TEXT SEGMENT:
Thematically, Bono (and the Edge, who is also credited with lyric-writing on this album) explores much of the same area he had in the past: love, spirituality, and conflict. "Please" expresses frustration and desperation with the violence in Northern Ireland, whereas War's "Sunday Bloody Sunday" visits the subject in a much angrier way. "Mofo" continues a series of songs that are at least partially inspired by his late mother: "I Will Follow" from Boy, "Tomorrow" from October, and "Lemon" from Zooropa. These songs catalogue, in a way, his development as a writer. As a young man, the emotionally charged early songs drip with the emotion of loss in both his words and his voice. The haunting and impersonal atmosphere and presentation of "Lemon" belies the very personal connection Bono puts into the song, which was partially inspired by an old family film in which the late Iris Hewson wore a lemon-yellow dress. Finally, "Mofo" returns some of the earlier, raw energy, but tempered by the self-realisation of his becoming a parent himself, "looking for the father of [his] two little girls." Pop, for an album with such a "light" title, contains songs with some very heavy lyrics: the aforementioned "Please" and "Mofo," and "Wake Up Dead Man," where Bono is pleading desperately for divine intervention. The two previous albums, Achtung Baby and Zooropa, began the 1990s dealing with sensory overload and confusion, and Pop ends the decade with a defeated whimper of a man questioning love and faith, with a backdrop of noise and confusion.

GIVEN PROBLEM: List every song that the passage on Bono's lyrics names as at least partially inspired by his late mother.

EXCERPTED DATA:
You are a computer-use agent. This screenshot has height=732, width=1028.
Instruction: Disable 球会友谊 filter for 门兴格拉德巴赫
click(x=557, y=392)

--

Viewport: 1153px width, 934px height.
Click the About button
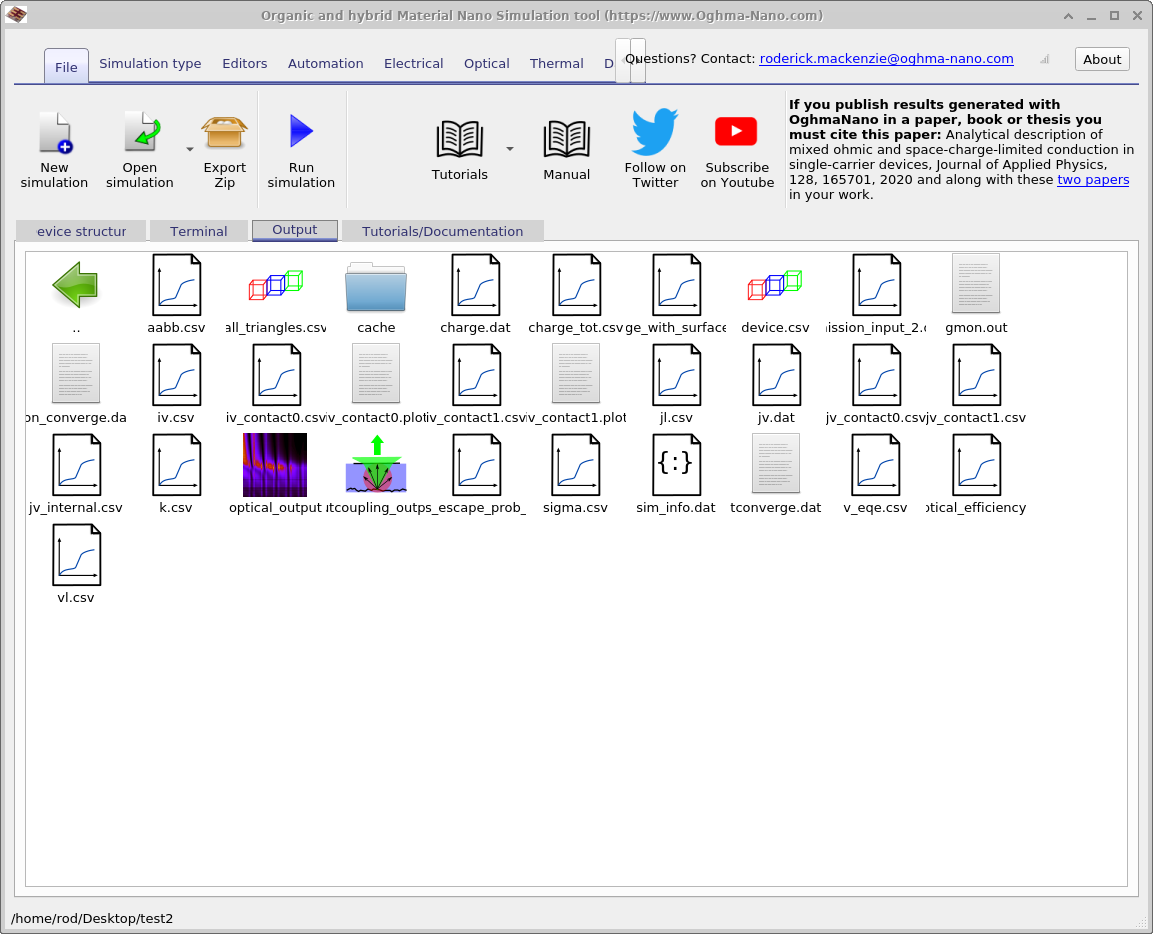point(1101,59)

WRITTEN ANSWER:
"I Will Follow"
"Tomorrow"
"Lemon"
"Mofo"